We would not be debating the proposal, and it would not have been included in the autumn statement, if the Government did not believe that youth unemployment is still an issue and a problem. Many statements are being made about how wonderful it is that youth unemployment is coming down, but the Government clearly believe, like us, that there is still a problem. If there was no problem, I doubt the proposal would have been made.
Although many young people are not necessarily unemployed for long periods, there are groups of young people who find themselves unemployed for a year or even two years, which, as we know, is of huge consequence to people’s future life, health, well-being and income.
I am sorry to hear that the hon. Lady’s approach to what the Government are doing is one of, “Bah, humbug!” Given that it is Christmas, will she at least acknowledge, first, that the Government are doing a good job by bringing youth unemployment down in her constituency and throughout the country and, secondly, that this particular initiative of abolishing the jobs tax for under-21s is a good one? It is Christmas.

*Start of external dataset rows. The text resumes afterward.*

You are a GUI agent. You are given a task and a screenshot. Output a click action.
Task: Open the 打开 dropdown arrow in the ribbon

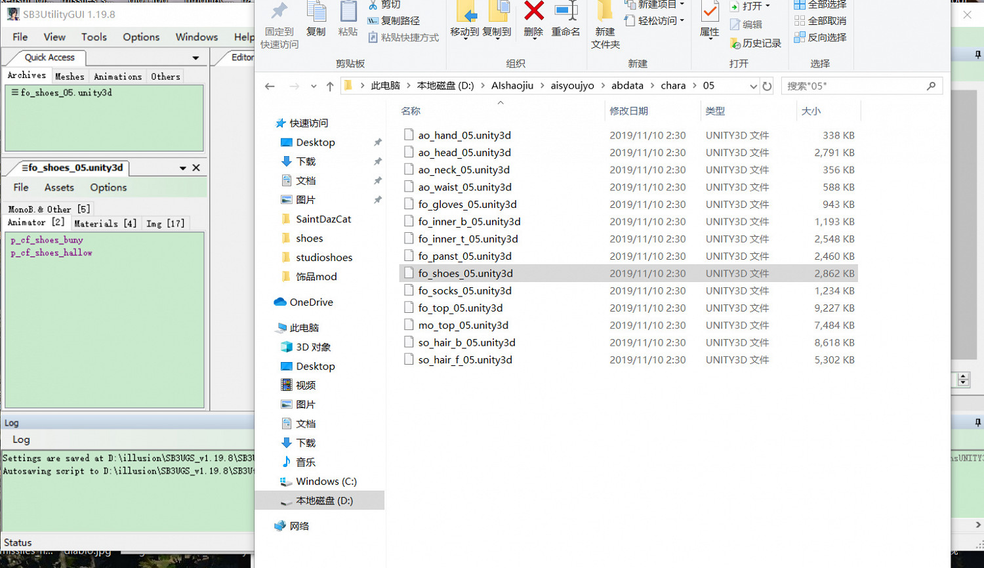point(766,5)
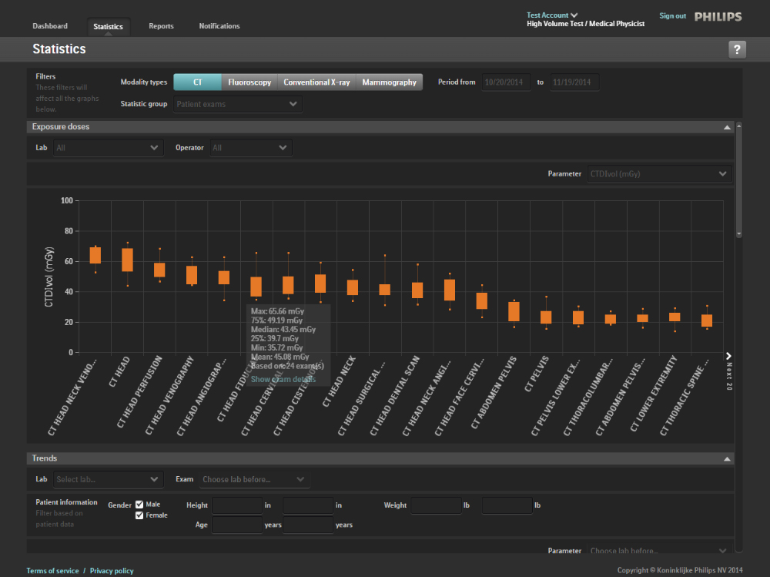
Task: Click the Period from date field
Action: 506,82
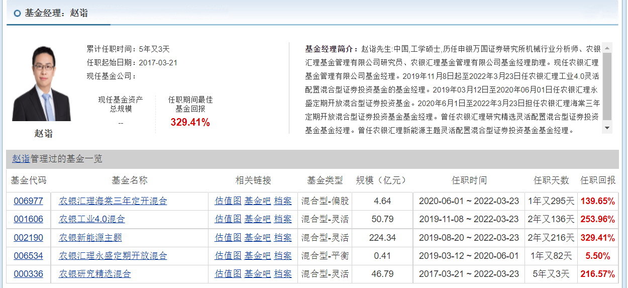The width and height of the screenshot is (628, 288).
Task: Click the bio scrollbar thumb
Action: pos(607,85)
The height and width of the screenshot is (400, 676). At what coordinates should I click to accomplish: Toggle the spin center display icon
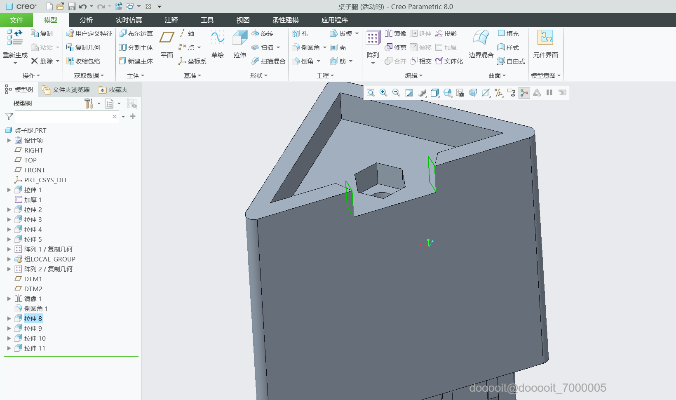pos(524,93)
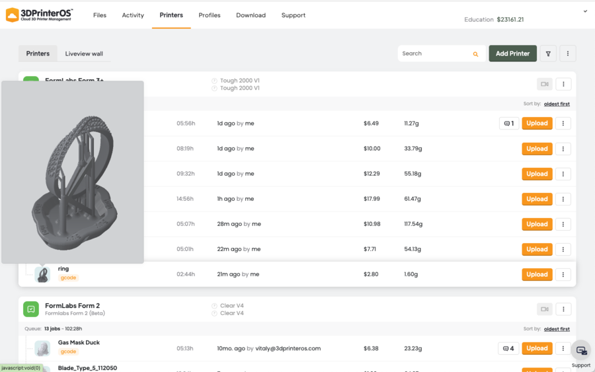Expand the account menu chevron at top right

pos(585,11)
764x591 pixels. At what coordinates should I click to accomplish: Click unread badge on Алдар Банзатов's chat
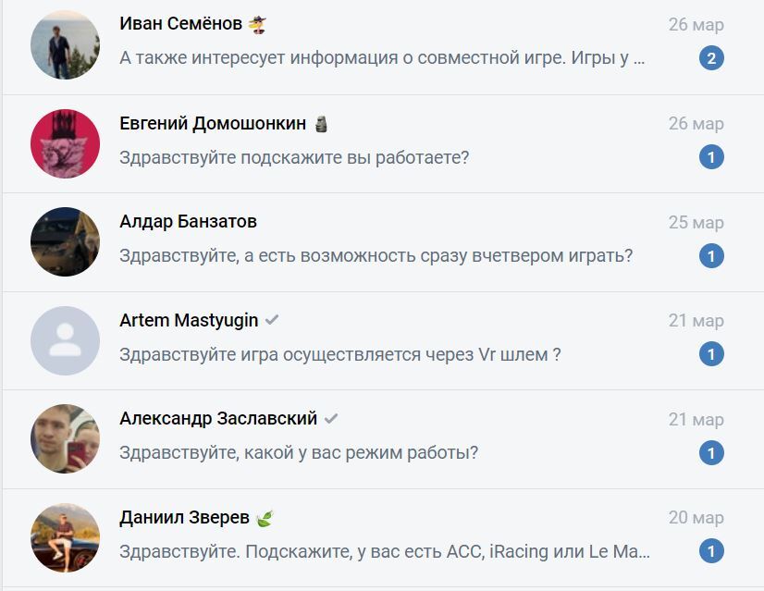[x=711, y=256]
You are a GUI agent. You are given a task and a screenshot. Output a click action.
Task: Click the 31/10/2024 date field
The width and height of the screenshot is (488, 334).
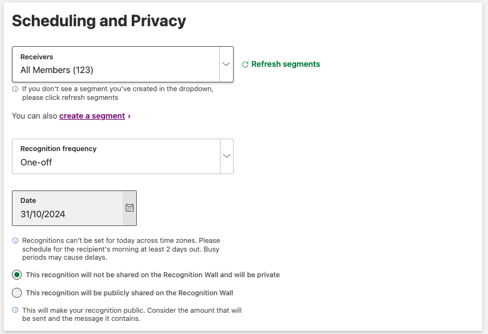click(67, 214)
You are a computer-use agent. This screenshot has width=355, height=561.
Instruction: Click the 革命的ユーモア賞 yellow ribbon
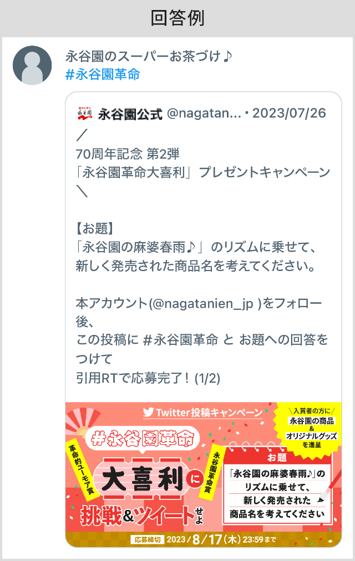82,470
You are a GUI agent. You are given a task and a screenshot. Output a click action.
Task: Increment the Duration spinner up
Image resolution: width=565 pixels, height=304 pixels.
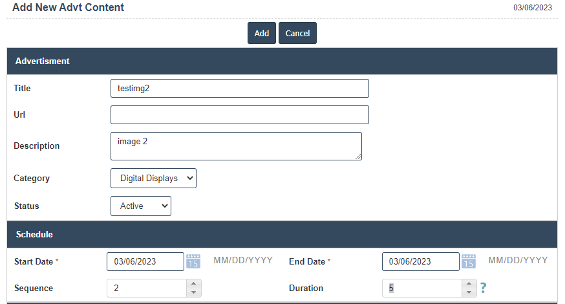(x=469, y=284)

It is indeed Christmas and, given that many families up and down this country will be struggling through Christmas, I do not think the Government will receive much thanks. For example, a rising number of people are having to resort to food banks this Christmas and, indeed, throughout the year. We could trade these issues backwards and forwards.

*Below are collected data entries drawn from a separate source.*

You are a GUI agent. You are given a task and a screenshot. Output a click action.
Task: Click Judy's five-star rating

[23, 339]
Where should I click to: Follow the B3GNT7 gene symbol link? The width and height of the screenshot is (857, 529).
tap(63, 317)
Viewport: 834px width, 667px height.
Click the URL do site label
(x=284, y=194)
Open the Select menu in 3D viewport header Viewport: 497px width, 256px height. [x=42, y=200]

The point I was making was about giving young people who are in employment the opportunity to be trained and to upskill because, while it is very important to get a first job, being able to progress is also extremely important. Will the Minister consider monitoring—in future or even when the proposal is implemented—what happens in practice? Perhaps the Government should tie the proposal to certain beneficial outcomes, such as making the provision available to employers who agree to use it either for the creation of a job or for the upskilling of an existing worker. It would be highly desirable not to encourage practices such as zero-hours contracts, which Members on both sides of the House said were bad when we debated them, so perhaps the allowance should be tied to employers who do not provide young people with zero-hours contracts.